The United States Air Force's 236th Combat Communications Squadron (236 CBCS) is an Air National Guard combat communications unit located at Hammond, Louisiana. It is part of the Louisiana Air National Guard. In late 2011, approximately 30 members of the squadron deployed to Afghanistan.

==Assignments==
===Major Command/Gaining Command===
- 14th Air Force (1953–1979)
- Air Force Communications Command (1979–1993?)
- Air National Guard/Air Force Communications Service/254th Combat Communications Group (1978–present)
- Air Force Space Command (?–present)

==Previous designations==
- 236th Airways Air Communication Service Flight (1953–1976)
- 236th Combat Communications Flight (1976–1982)
- 236th Combat Communications Squadron (1982–1985)
- 236th Combat Information Systems Squadron (1985–1986)
- 236th Combat Communications Squadron (1986–present)

==Bases stationed==
- New Orleans Airport (1953–1954)
- Hammond Airport (1954–present)

==Equipment Operated==
- MPN-14 Mobile Air Traffic Control Radar System throughout the 1980s.
- Mobile Air Traffic Control Tower (1980s).
- Mobile Crypto Communications System (1980s).
- Satellite Communications Arrays (1980s).

==Awards/Decorations==
- Air Force Outstanding Unit Award: 1 May 1976 – 30 April 1978; 1 January 1989 – 31 December 1990; 1 May 1992 – 30 April 1993; 1 May 1993 – 30 April 1994; 1 May 1995 – 30 April 1996; 1 July 1998 – 30 June 2000; 1 October 2006 – 30 September 2008.

==Emblem==
Blue and yellow are the Air Force colors. Blue alludes to the sky, the primary theater of Air Force operations. Yellow refers to the sun and the excellence required of Air Force personnel.
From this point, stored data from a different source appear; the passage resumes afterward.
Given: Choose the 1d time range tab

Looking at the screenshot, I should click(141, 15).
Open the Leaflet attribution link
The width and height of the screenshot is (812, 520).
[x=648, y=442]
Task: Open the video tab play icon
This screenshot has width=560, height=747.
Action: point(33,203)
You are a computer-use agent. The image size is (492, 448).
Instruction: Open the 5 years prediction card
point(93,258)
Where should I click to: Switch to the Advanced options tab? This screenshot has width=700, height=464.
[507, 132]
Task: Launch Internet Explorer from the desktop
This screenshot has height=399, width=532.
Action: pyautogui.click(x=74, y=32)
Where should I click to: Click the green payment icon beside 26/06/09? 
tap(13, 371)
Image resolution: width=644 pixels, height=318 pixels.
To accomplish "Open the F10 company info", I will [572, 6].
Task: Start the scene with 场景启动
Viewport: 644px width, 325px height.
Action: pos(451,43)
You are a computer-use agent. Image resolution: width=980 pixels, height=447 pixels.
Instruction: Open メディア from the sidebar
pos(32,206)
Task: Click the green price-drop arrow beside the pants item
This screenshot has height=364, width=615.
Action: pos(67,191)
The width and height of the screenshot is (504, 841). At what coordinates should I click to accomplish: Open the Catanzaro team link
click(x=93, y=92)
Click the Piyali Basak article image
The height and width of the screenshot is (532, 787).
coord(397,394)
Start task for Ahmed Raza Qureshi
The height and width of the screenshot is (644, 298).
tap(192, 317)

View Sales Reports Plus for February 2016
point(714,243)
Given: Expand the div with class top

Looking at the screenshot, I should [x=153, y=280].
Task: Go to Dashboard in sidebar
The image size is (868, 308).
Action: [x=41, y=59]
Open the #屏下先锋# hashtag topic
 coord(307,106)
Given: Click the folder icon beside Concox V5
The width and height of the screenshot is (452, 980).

The fleur-de-lis represents the Squadron and alludes to the French heritage of the unit's home location. The three stars on the fleur-de-lis stand for the professionalism, dedication, and military preparedness exhibited by the personnel of the unit. The globe suggests the unit's worldwide deployment capability. The polestar symbolizes the North Star and represents the unit's wartime air traffic control and navigational aids mission.